While we evaluated the companies below, they did not make the cut for different reasons, namely a limited range of assets, higher rates than average, and controversies surrounding business practices.

Robinhood

Pros
  • Streamlined, easy-to-understand platform
  • No account minimum
  • Low trading costs
Cons
  • Limited educational materials and trading tools
  • High margin rate for non-premium users
  • Poor customer support

Robinhood is a popular online trading platform among new and experienced retail investors. Its intuitive and easy-to-use web and mobile platform offers a streamlined experience, known for gamifying the way people invest. Like many other discount brokers, Robinhood features no commission fees and access to stocks, ETFs, options, IPOs, fractional shares and crypto.

Why it didn’t make the cut: Robinhood’s educational resources and research tools aren’t as comprehensive as other brokers, and only offers real-time market data and professional research if you subscribe to its Gold plan. The broker has also been involved in controversies related to company reliability, data breaches and trustworthiness.

SoFi

Pros
  • No account minimum
  • Barely any fees
Cons
  • Only stocks and ETFs available
  • No tax loss harvesting

SoFi’s user-friendly platform lets you manage banking and investing accounts all from one place. You can choose between DIY investing, automated investing or tax-optimized retirement accounts. In addition, you can get counseling from the company’s financial planners.

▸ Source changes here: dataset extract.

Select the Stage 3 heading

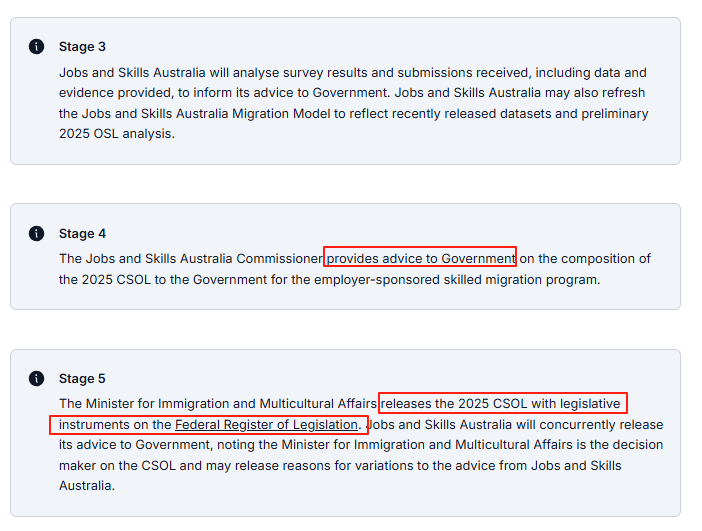(82, 47)
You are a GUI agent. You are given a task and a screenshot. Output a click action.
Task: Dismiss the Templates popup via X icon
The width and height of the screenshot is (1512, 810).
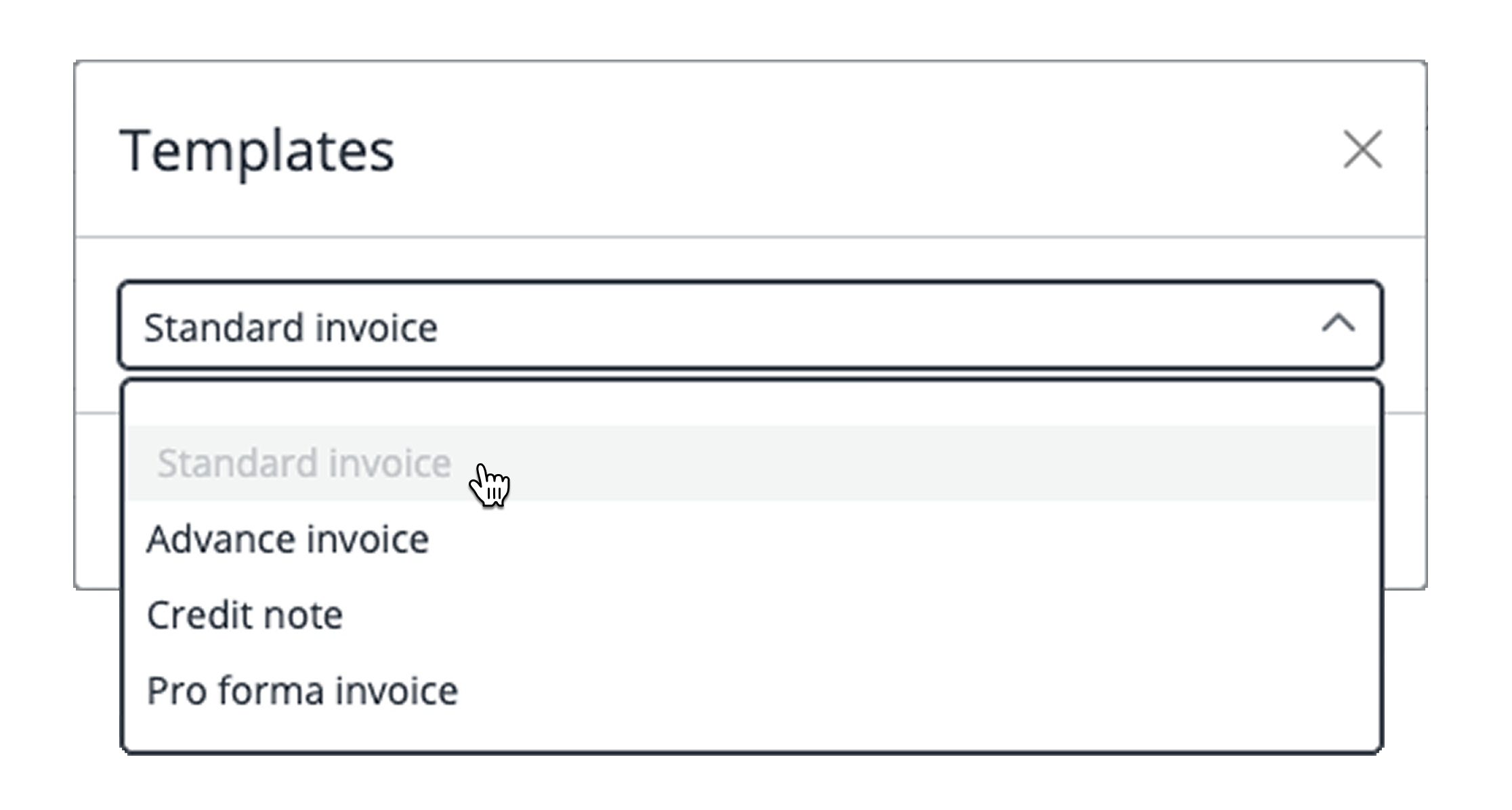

Why it didn’t make the cut: Compared to competitors in our list, SoFi selection of investment products is somewhat limited. For instance, its ETFs offering is mainly limited to SoFi’s own funds and Vanguard. However, it’s a good option for newer investors, especially if you’re already familiar with SoFi’s banking products.

Disclosure: INVESTMENTS ARE NOT FDIC INSURED • ARE NOT BANK GUARANTEED • MAY LOSE VALUE. Brokerage and Active investing products offered through SoFi Securities LLC, member FINRA / SIPC.

Public

Pros
  • Social media features
  • Crypto and fractional shares available
  • Account funding via debit card
Cons
  • No mutual funds or options trading
  • Paywalled date and market metrics

Public stands out as one of the few investing platforms that offers engaging social media features. You can follow other Public users, exchange trading ideas and share market news all within the same platform. Aside from its social features, Public offers similar features to those of most discount brokers.

Why it didn’t make the cut: Public doesn’t let you invest in mutual funds, options, OTC securities or fixed income securities, like CDs or bonds.

What you need to know about online trading platforms

Online trading platforms, or online brokers, let you buy and sell assets like stocks, bonds, mutual funds, options and crypto via a mobile app or website. These platforms are designed for you to easily open an account, deposit money and start trading within just a few minutes.

Online brokers also offer various research tools you can use to evaluate stocks and market activity in real time. For instance, many of them have built in stock screeners that allow you to find securities based on preferences like market capitalization, earnings per share or expense ratio.

Types of Brokers

Although every trading platform is different, they can be split into two broad categories: discount brokers and full-service brokers.

Discount brokers

With a discount broker, you’re in complete control of your securities and when you’d like to trade them. They offer self-directed portfolios, which require a hands-on investment approach, meaning you pick stocks, bonds and ETFs yourself.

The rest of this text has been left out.